Non documentata con certezza nella raccolta Torlonia prima del 1817/21 (o in un inventario del 1829, quando compare come "Ovale rappresentante il Divin Pargoletto e la Madonna in atto di adorarlo, del Sassoferrato"), la tela venne poi inclusa da quella famiglia nel dono concordato con lo Stato. Essa è in deposito da quasi un secolo (1927) alla Camera dei Deputati, secondo una prassi diffusa, ma svolta in assenza di normativa specifica.
Lo schema segue una nota invenzione, che risale a Guido Reni, precisamente a una tela di analoghe dimensioni (cm 92,5x110,5) registrata dal 1646 nella Villa Aldobrandini a Magnanapoli, poi nel palazzo Pamphilj al Corso, dove è rimasta, venendo esposta nella Galleria Doria Pamphilj (FC 288). Quest'ultima fu apprezzata già da C.C. MALVASIA (Felsina Pittrice. Vite de pittori bolognesi, Bologna 1678, p. 64) e ha poi suscitato qualche dubbio sull'autografia (Kurz), unanimemente dissolto da una pulitura del 1960 (ENGGASS 1962; A.G.DE MARCHI, Collezione Doria Pamphilj. Catalogo Generale dei dipinti, Cinisello Balsamo, Milano, 2016). Quella raffinatissima creazione, svolta verso il 1625/27, univa a una struttura compositiva ben azzeccata, colori preziosi, con largo impiego di blu, coinvolti in una miscela composta di grazia e devozione. Tali ingredienti, perfettamente calibrati sulle richieste delle fasce più reazionarie della società romana, erano destinati a riscuotere un rapido e larghissimo successo, amplificato da traduzioni a stampa incise da A. Bloemaert e altri (G. De Rossi, J. Boulanger, C. Charpignon).

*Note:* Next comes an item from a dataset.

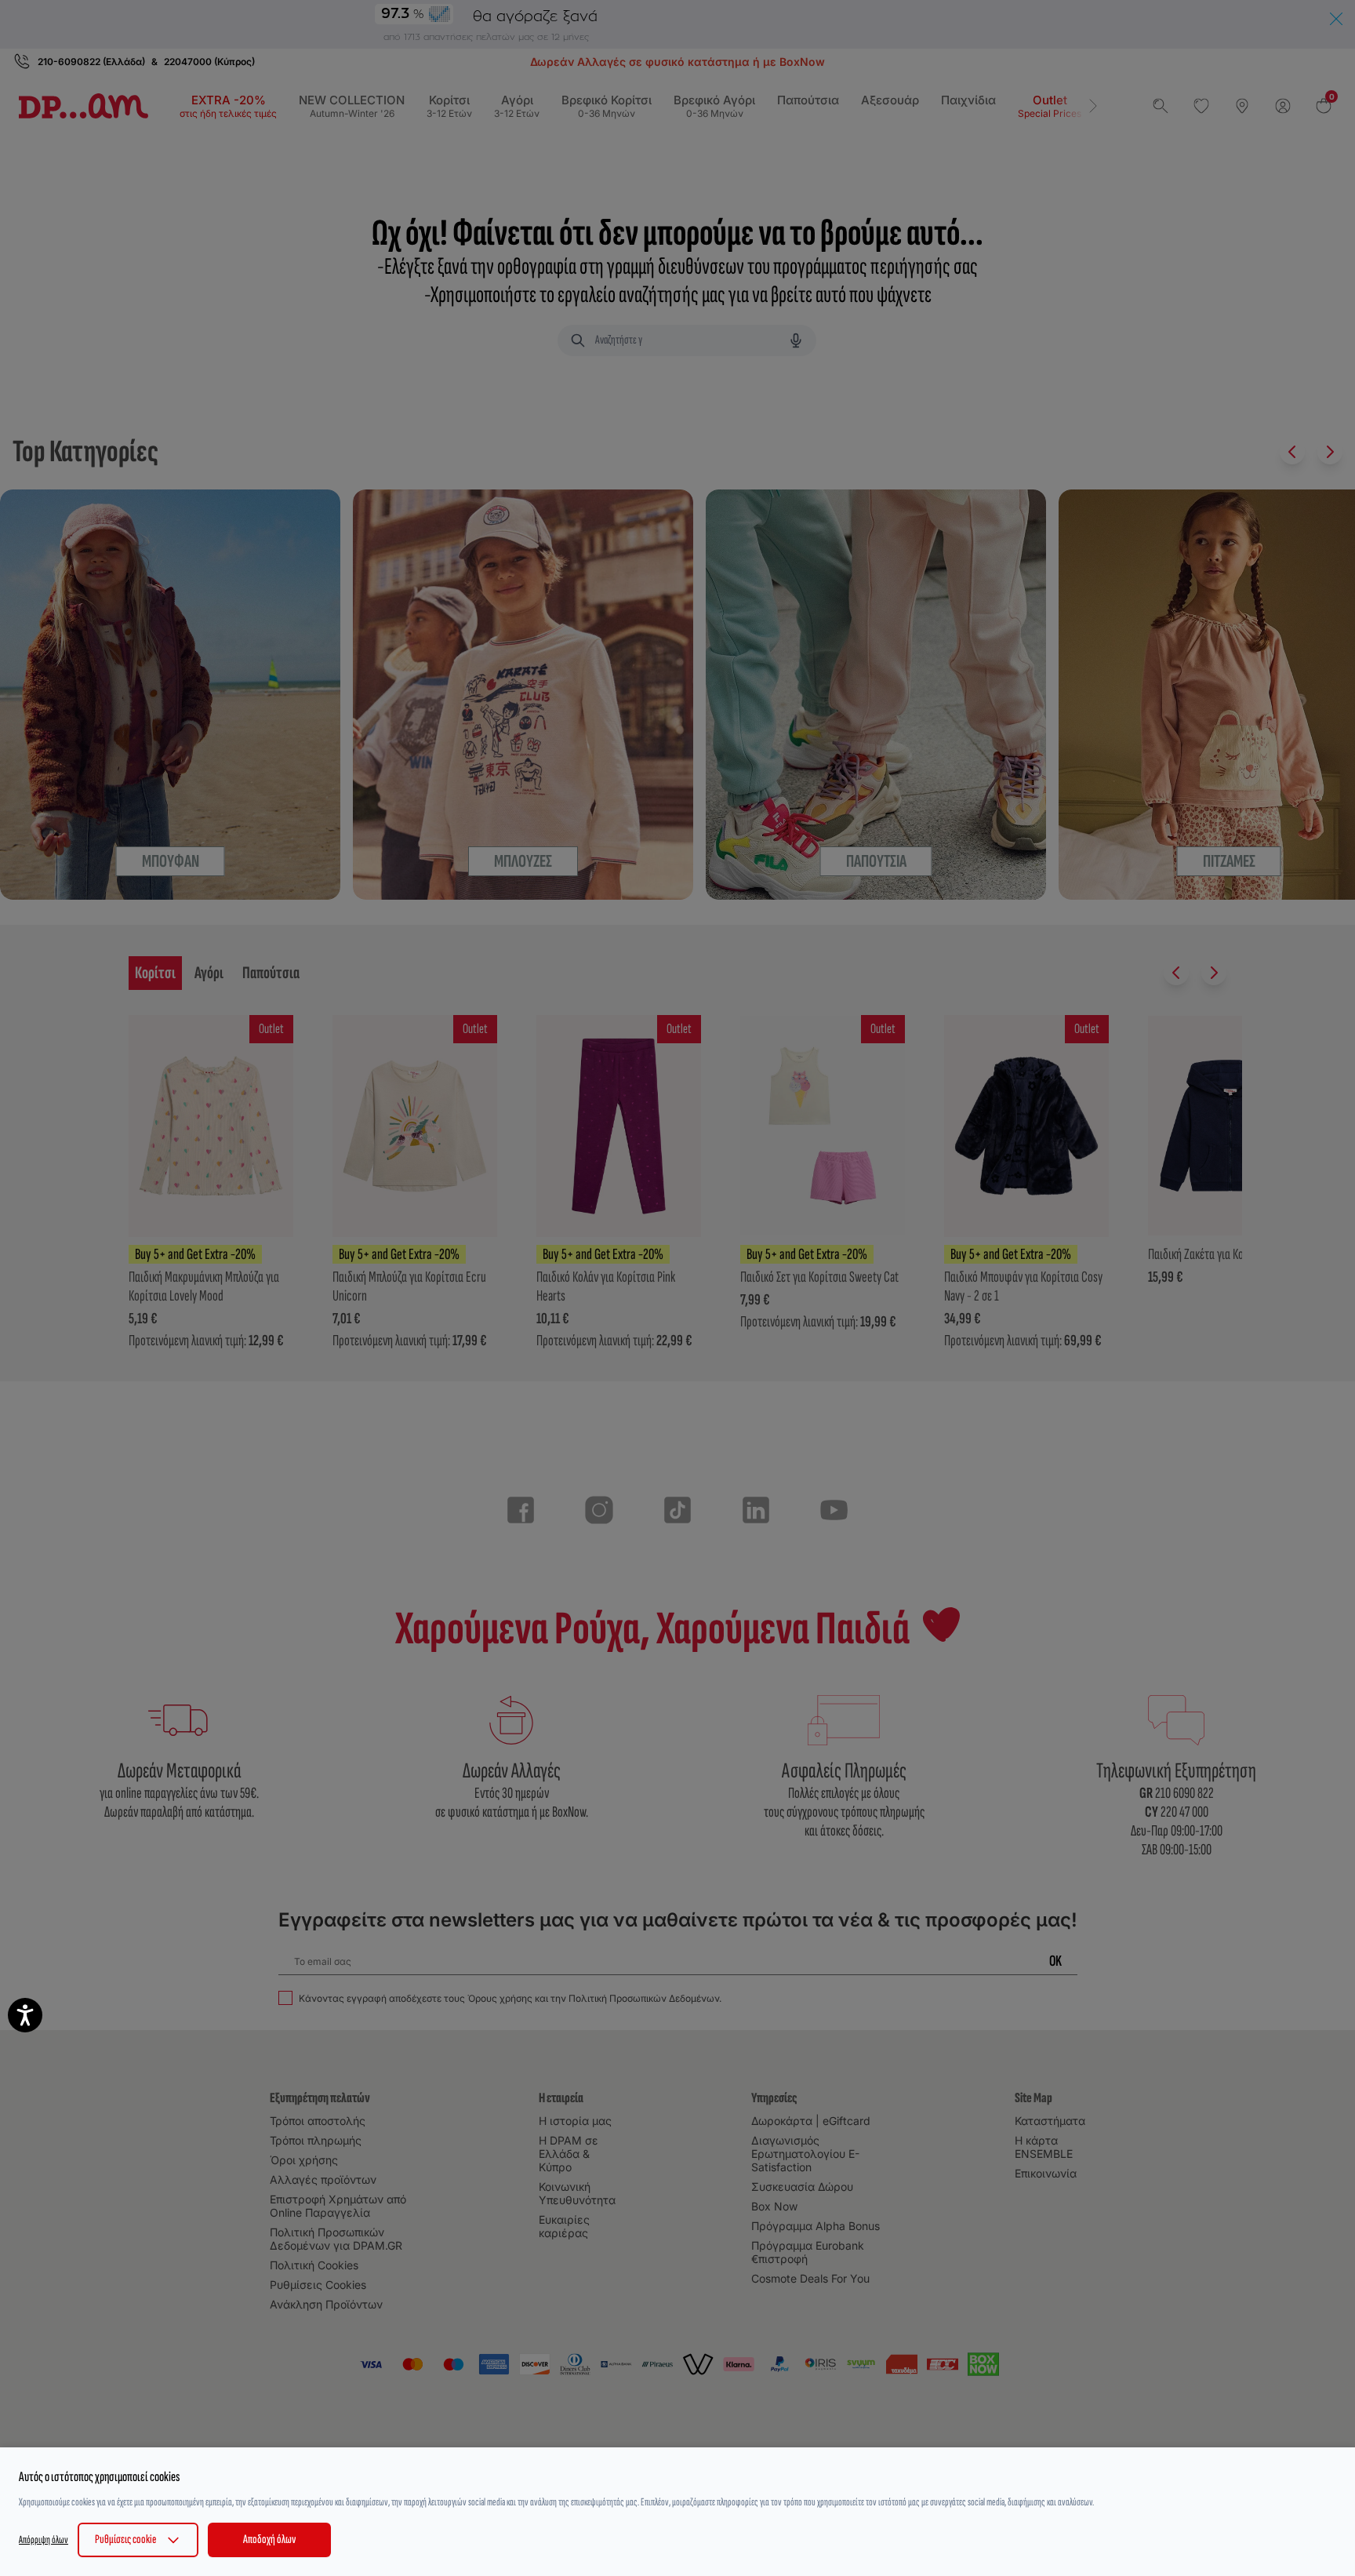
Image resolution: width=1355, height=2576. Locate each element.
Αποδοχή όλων (269, 2539)
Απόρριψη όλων (43, 2539)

Se numerose sono state le derivazioni pittoriche nate entro la bottega reniana, la formula attecchì ancora meglio nell'officina del Sassoferrato, che ne fece un'icona controriformistica. Qui se ne osservano riprese autografe e realizzazioni di seguaci, nonché copie tarde e qualche disegno (Milano, Brera n°174; Holkham Hall; non convince la correlazione con quello apparso da Sotheby's, New York, 25/1/2006 n°66). Come in altri casi, il Sassoferrato reinterpretava quindi composizioni di altri, connotandole di caratteri lussuosamente devozionali e convenzionali, che sono la sua più spiccata caratteristica. Se spesso preferì sfruttare schemi "primitivistici" rinascimentali, come fece con Madonne di Duerer o del Perugino, nella fattispecie approfittò di un'idea di Reni, che tuttavia già in partenza era diretta verso simili risultati. Lo stato di conservazione è buono.
Bibliografia:
G.A. GUATTANI, Descrizione ragionata degli oggetti d'arte esistenti nel Palazzo di S. E. Don Giovanni Torlonia [1817-1821], in A. VENTURI, La Galleria Nazionale in Roma, in "Le Gallerie Nazionali Italiane", 2, 1896, pp. 75-16
R. ENGGASS, Variations on a theme by Guido Reni, in "The Art Quarterly", 25, 2, 1962, p. 114-116.
E. BACCHESCHI, L'opera completa io Guido Reni, Milano 1971, n°105a.
S.D. PEPPER, Guido Reni, Novara 1988, p. 257, n°115 Giovan Battista Salvi "Il Sassoferrato", catalogo della mostra (Sassoferrato 1990), a cura di F. MACÉ DE LÉPINAY, Milano 1990, pp. 84, 129.
R. VODRET, Dalle collezioni all'arredo. Opere dei musei negli uffici e nelle sedi di rappresentanza dello Stato: la ricostituzione delle collezioni, catalogo della mostra, Roma 1997, p. 70.
L. MOCHI ONORI, R. VODRET, a cura di, Galleria Nazionale d'Arte Antica. Palazzo Barberini. I dipinti. Catalogo sistematico, Roma 2008, p. 357.